-- Aim 1 --
Copy the Turbo article from "Fictional character biography" up to and including "superhero the Torpedo.", and change "turbines" to "engines" in that passage.
-- Aim 2 --
Answer these questions from the Turbo article.
(a) Who created the Torpedo armor?
(b) Where did Brock Jones go to live with his family?
(c) Who ultimately killed Volx?

-- Document --
- - - -

Turbo is the name of two superheroes appearing in American comic books published by Marvel Comics. Michiko "Mickey" Musashi debuted in New Warriors #28 (Oct 1992) and her ally Michael "Mike" Jeffries in New Warriors #33.

Fictional character biography

The Torpedo armor
The Torpedo armor was a creation of the Dire Wraiths, their attempt to counter the cybernetic armor of the Spaceknights. They employed a human scientist to develop it, combining both Wraith and human technology. It had collapsible turbines mounted around the wrists and ankles, allowing the user to fly and fire powerful blasts of air. Upon discovering that the suit was going to be used for criminal purposes, its inventor stole it but died while escaping, and he gave it to the first person he stumbled onto, a man called Brock Jones, who used it to battle crime as the superhero the Torpedo.

However, Jones eventually decided to hide himself and his family from the people seeking the armor, and went to live in the town of Clairton, West Virginia, where he encountered Rom the Spaceknight and learned about the Wraiths. Jones agreed to help Rom protect the town from the Wraiths, and Rom altered the costume so its lenses would allow the user to see a Dire Wraith's true form.

Jones was eventually found and killed by the Wraiths. Some of Jones' effects were passed on to his relative Phillip Jeffries, whose son Michael found the armor and gave it to his friend Michiko so she could use it as a Halloween costume. When Michiko donned the armor, it began broadcasting on a wavelength that allowed human scientists from the lab that developed the armor to track it and they attacked Michiko and Mike at a college costume party, where Michiko discovered the suit's abilities and fought off her attackers.

The New Warriors
Mickey and Mike began sharing the armor, Mike wishing to be a superhero, while Mickey used it to travel the world. Although she considered heroism as a "ridiculous calling", Mickey did not wish to see innocent people hurt when she could have prevented it. This is one of the reasons which got her mixed up with the New Warriors: after a gang of weapon smugglers under the command of the mercenary Sea Urchin involved an innocent in their dealings, she set out to stop them and ran into the team, who were also tailing the criminals. Mickey helped the Warriors to bring them down, capturing the Sea Urchin.

Mike encountered the Warriors as Turbo when Darkling put Manhattan under siege with the energies of the Darkforce Dimension, and the two Turbos were attacked by the Air Force when they trained with Nova. Mickey became a reserve Warrior, helping rescue the team twice alongside other back-up heroes, before being offered a full-time membership by the team. Mickey continued to share the armor with Mike, but often had to borrow it for missions with the Warriors.

On one mission, the Warriors fought Volx, the queen of the Dire Wraiths, who recognized the Torpedo armor and desired it for the power-boost it would give her. She tracked the armor to Mike and killed him, absorbing his memories. Posing as Mike, she tricked the Warriors into giving her the armor, which she used in a plot to depower Earth's superhuman population, before she was ultimately killed by Night Thrasher. Mickey pledged to be the sort of hero that Mike wanted to be in order to honor him.

- - - -

-- Supplied material --

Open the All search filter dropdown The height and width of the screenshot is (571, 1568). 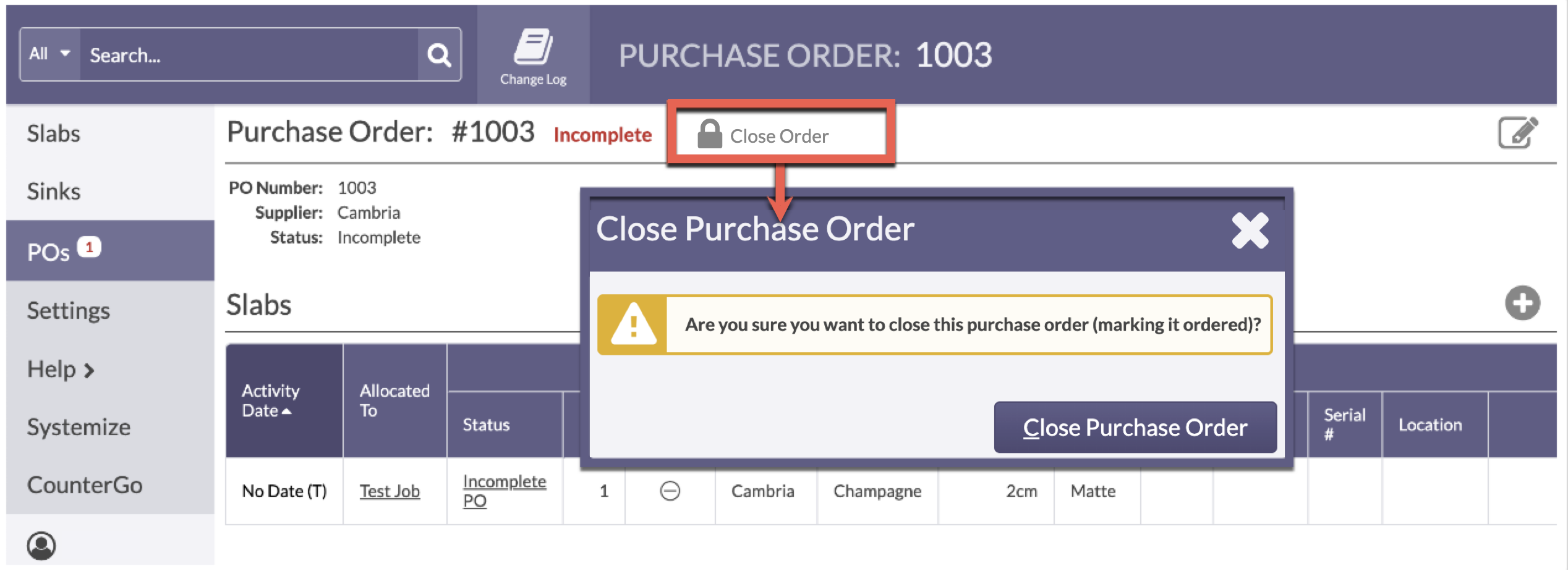[50, 54]
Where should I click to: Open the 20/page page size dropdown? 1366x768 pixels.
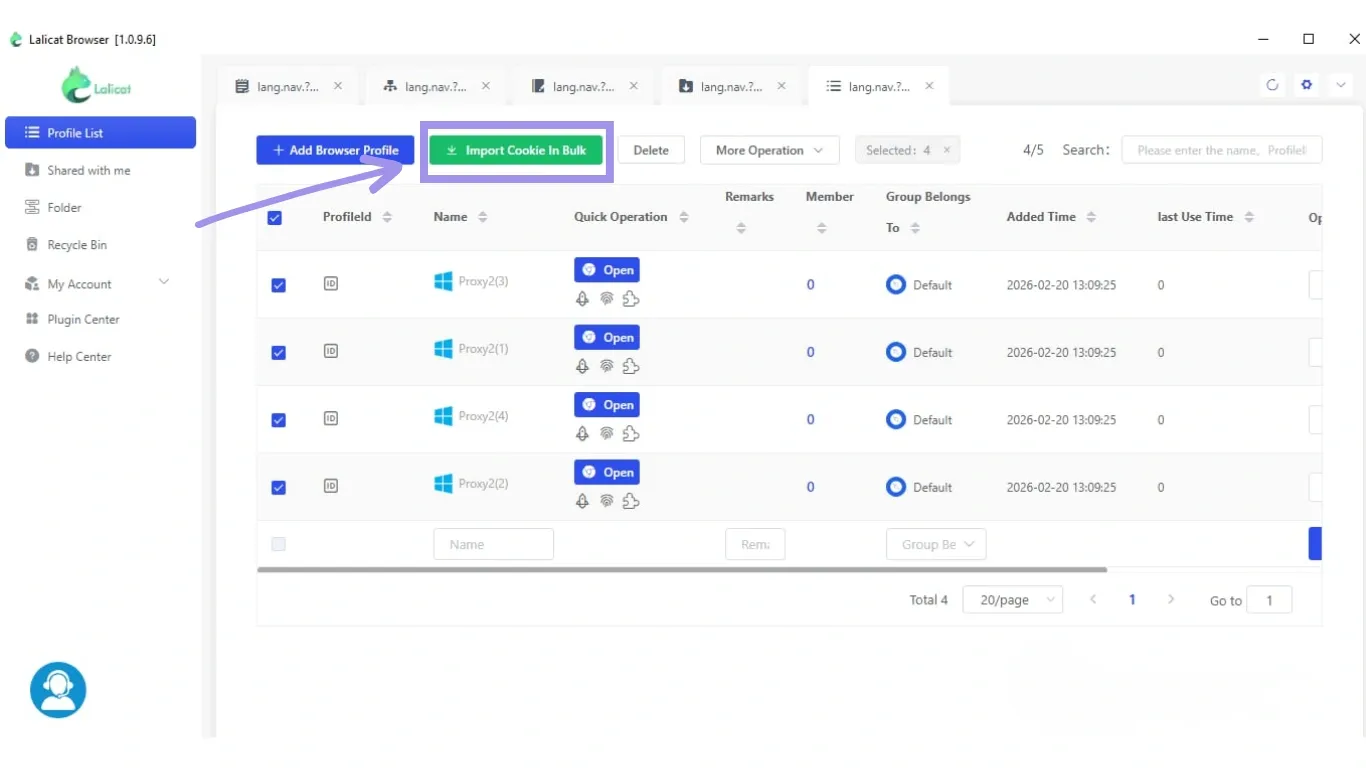tap(1012, 600)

- - - -

-- Exercise result 1 --
Fictional character biography

The Torpedo armor
The Torpedo armor was a creation of the Dire Wraiths, their attempt to counter the cybernetic armor of the Spaceknights. They employed a human scientist to develop it, combining both Wraith and human technology. It had collapsible engines mounted around the wrists and ankles, allowing the user to fly and fire powerful blasts of air. Upon discovering that the suit was going to be used for criminal purposes, its inventor stole it but died while escaping, and he gave it to the first person he stumbled onto, a man called Brock Jones, who used it to battle crime as the superhero the Torpedo.

-- Exercise result 2 --
(a) The Dire Wraiths created it.
(b) He went to live in Clairton, West Virginia.
(c) Night Thrasher killed her.